:: Data lines ::
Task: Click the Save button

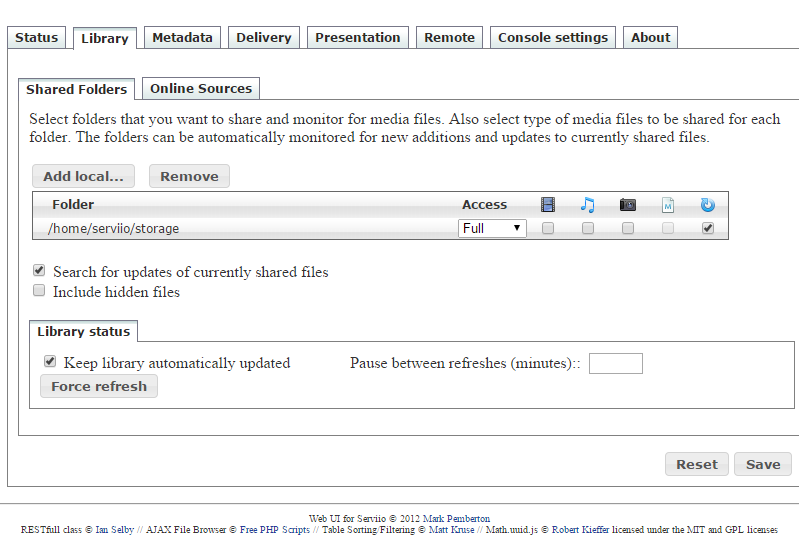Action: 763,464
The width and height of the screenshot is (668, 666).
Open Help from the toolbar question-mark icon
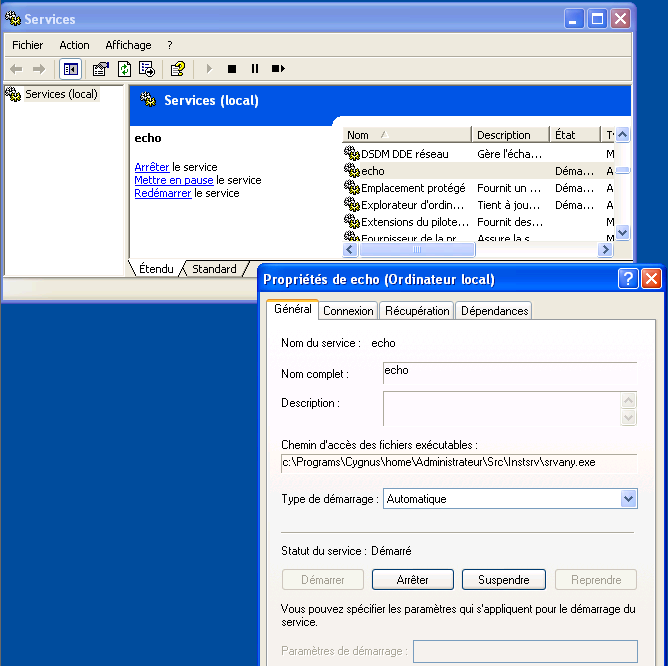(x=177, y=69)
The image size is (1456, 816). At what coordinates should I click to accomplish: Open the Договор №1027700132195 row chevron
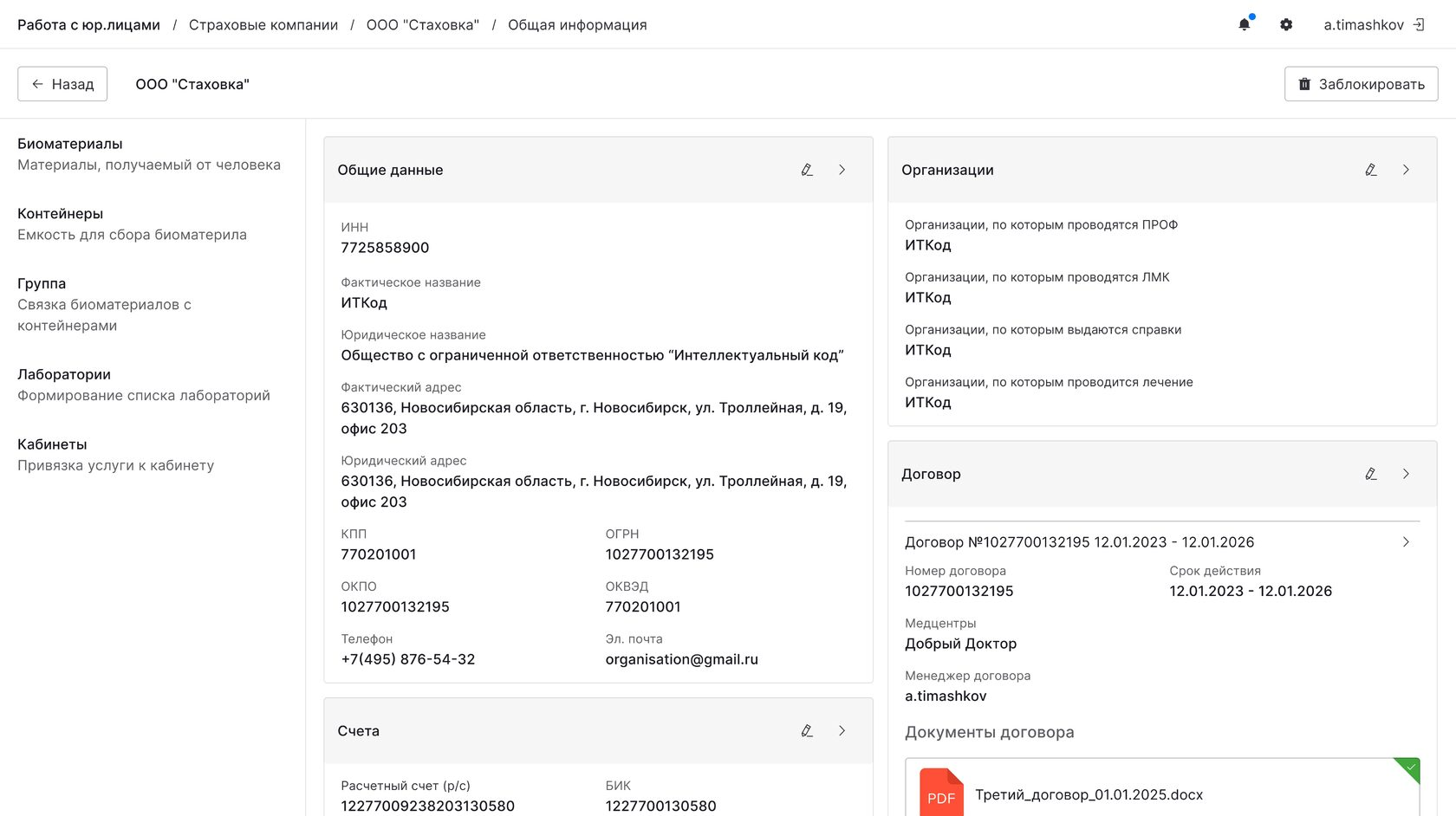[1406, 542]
:::
» **Task instructions**
Edit the items above by replacing every "Open" with "Select" and keeping everything else the same. Omit the pictures from your version.

» **Result of the exercise**
Task: Click the Save button

Action: 763,464
The width and height of the screenshot is (668, 666).
Select Help from the toolbar question-mark icon
(x=177, y=69)
The image size is (1456, 816). At what coordinates should I click to accomplish: Select the Договор №1027700132195 row chevron
[1406, 542]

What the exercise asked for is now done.